Task requirements » Copy out every line in the rows below that contains the word "This".

Records supplied »
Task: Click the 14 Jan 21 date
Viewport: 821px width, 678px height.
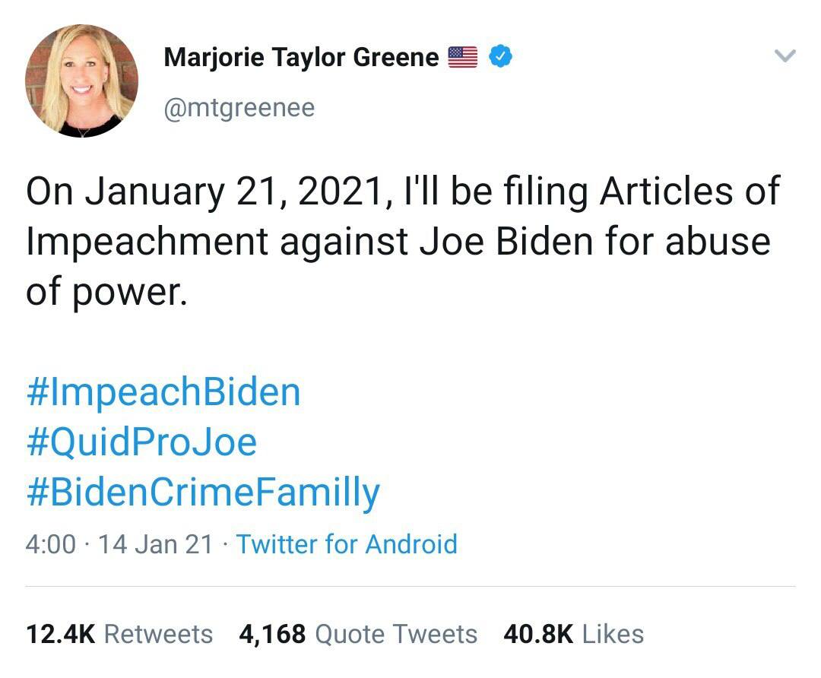Action: coord(156,544)
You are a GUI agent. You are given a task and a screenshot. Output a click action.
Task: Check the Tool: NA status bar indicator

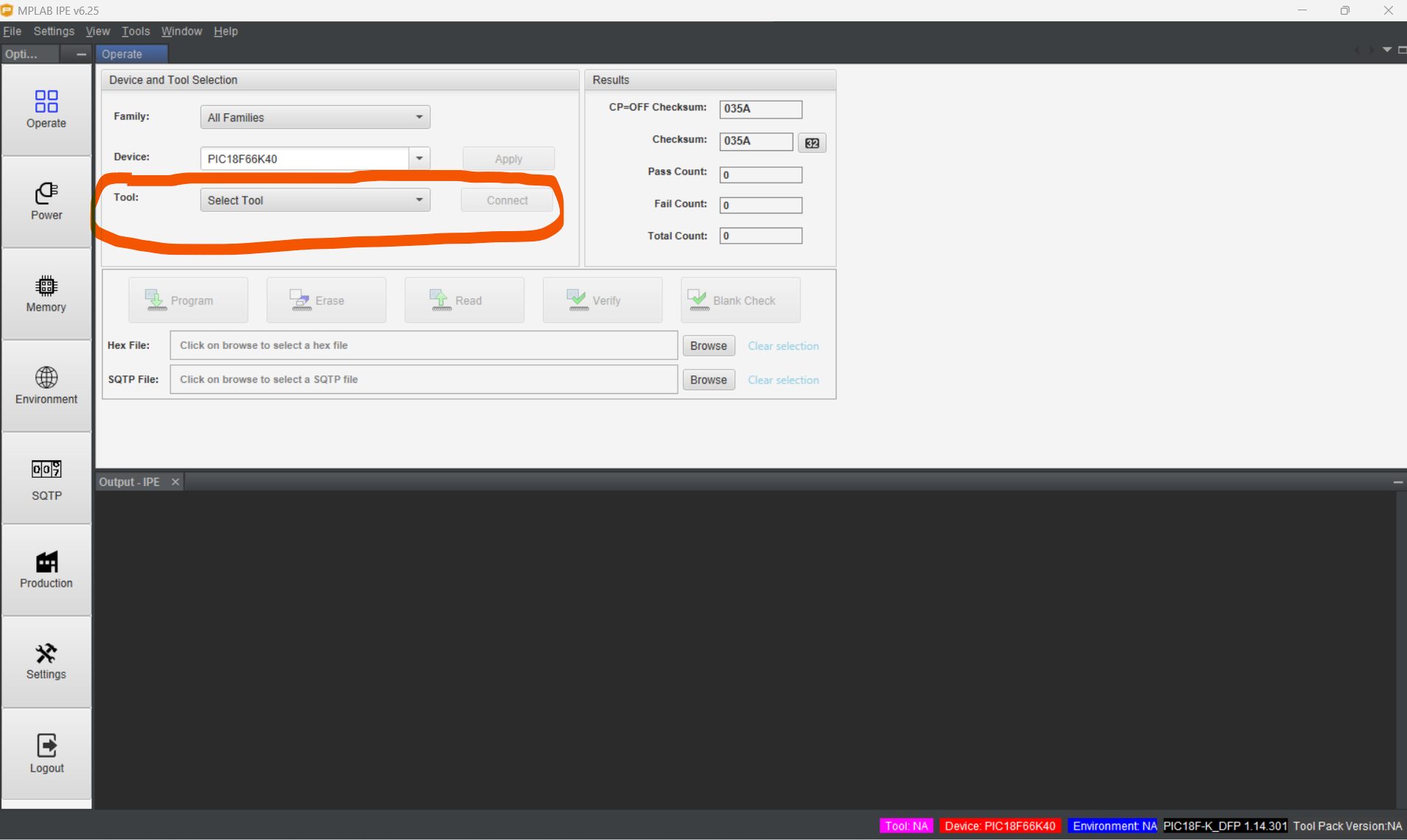click(905, 826)
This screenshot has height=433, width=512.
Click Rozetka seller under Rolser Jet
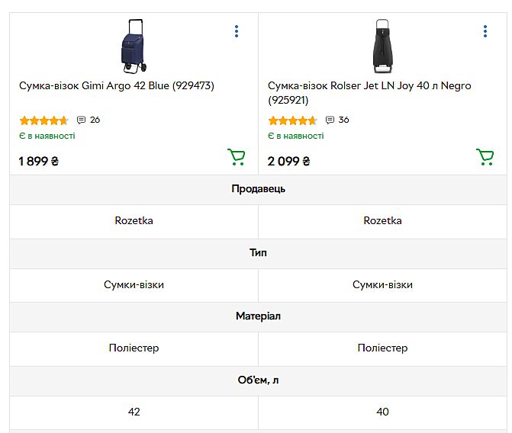point(383,221)
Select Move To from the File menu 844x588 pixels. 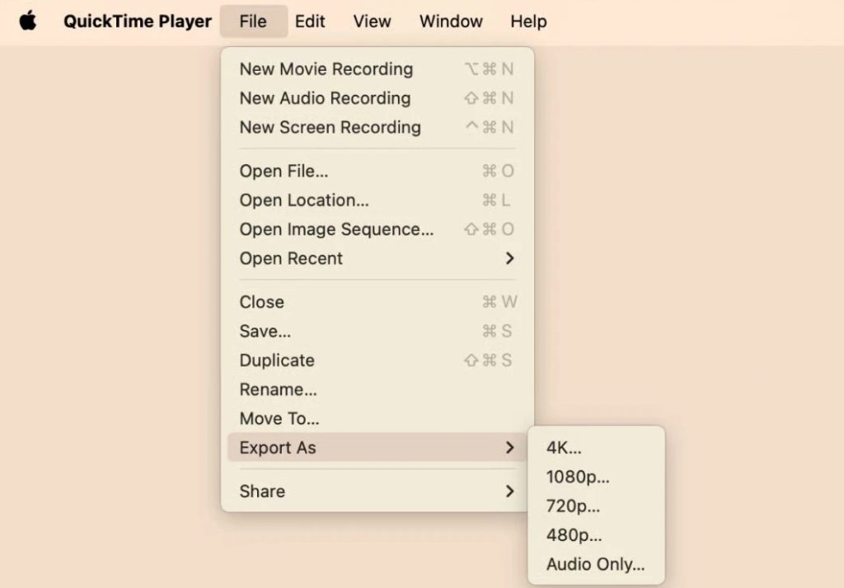click(x=279, y=418)
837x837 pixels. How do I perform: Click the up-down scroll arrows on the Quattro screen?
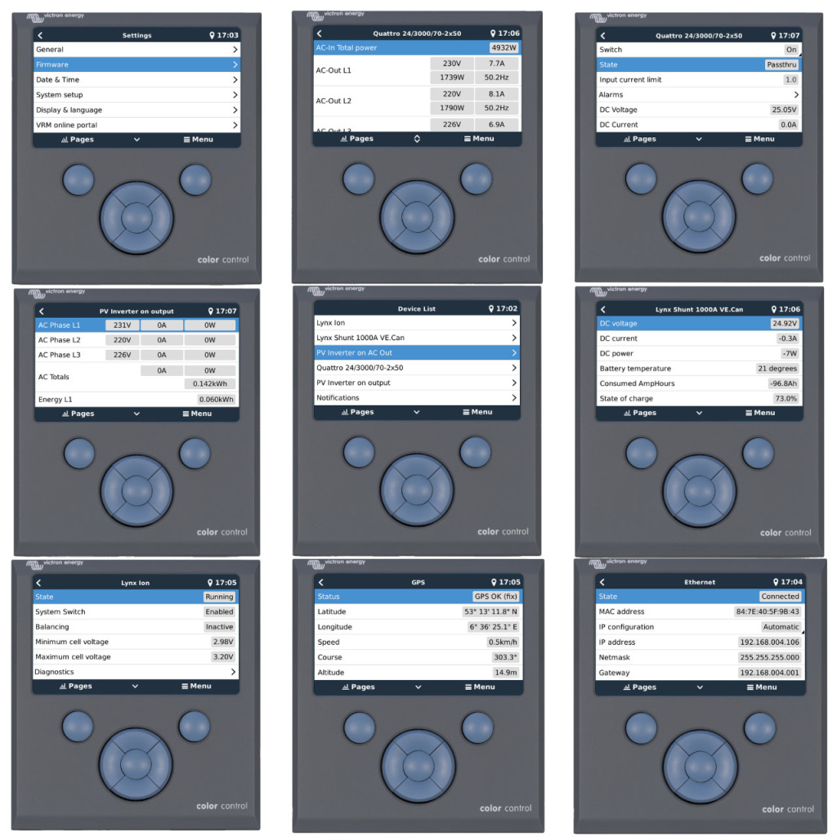417,139
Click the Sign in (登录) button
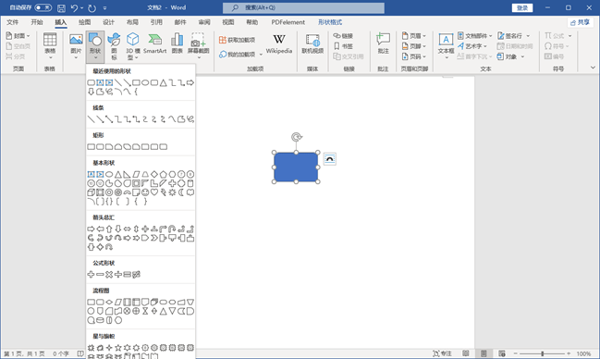The width and height of the screenshot is (600, 359). click(x=522, y=7)
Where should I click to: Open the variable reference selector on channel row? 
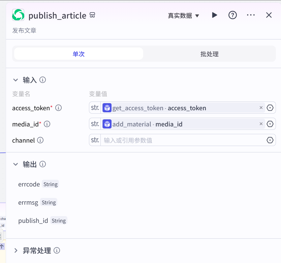pyautogui.click(x=270, y=140)
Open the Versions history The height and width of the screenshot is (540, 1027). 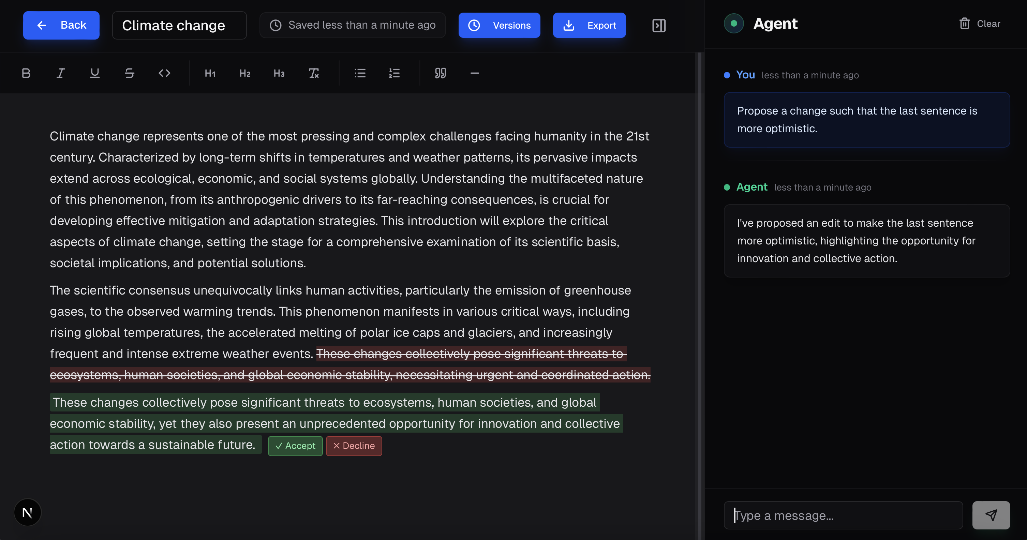pyautogui.click(x=499, y=26)

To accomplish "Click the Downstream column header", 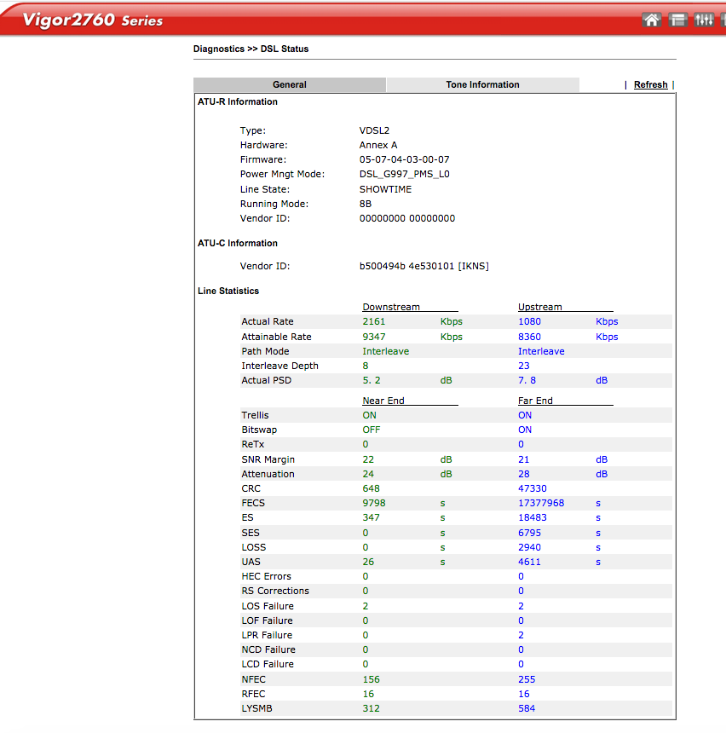I will click(x=391, y=307).
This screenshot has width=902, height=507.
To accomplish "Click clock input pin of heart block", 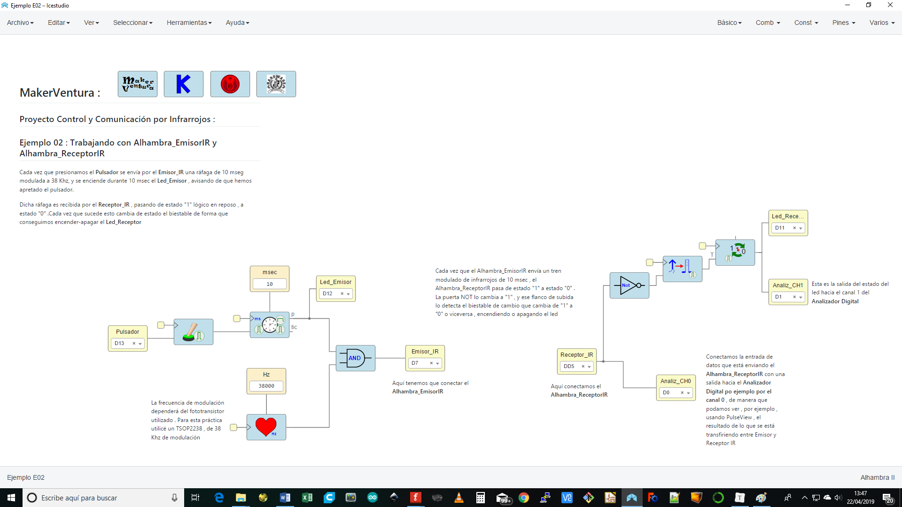I will tap(233, 427).

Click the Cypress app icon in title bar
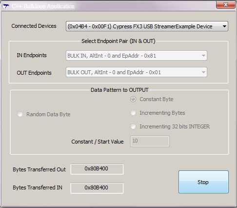coord(5,6)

Exercise result »
This screenshot has height=433, width=512.
This screenshot has width=902, height=507.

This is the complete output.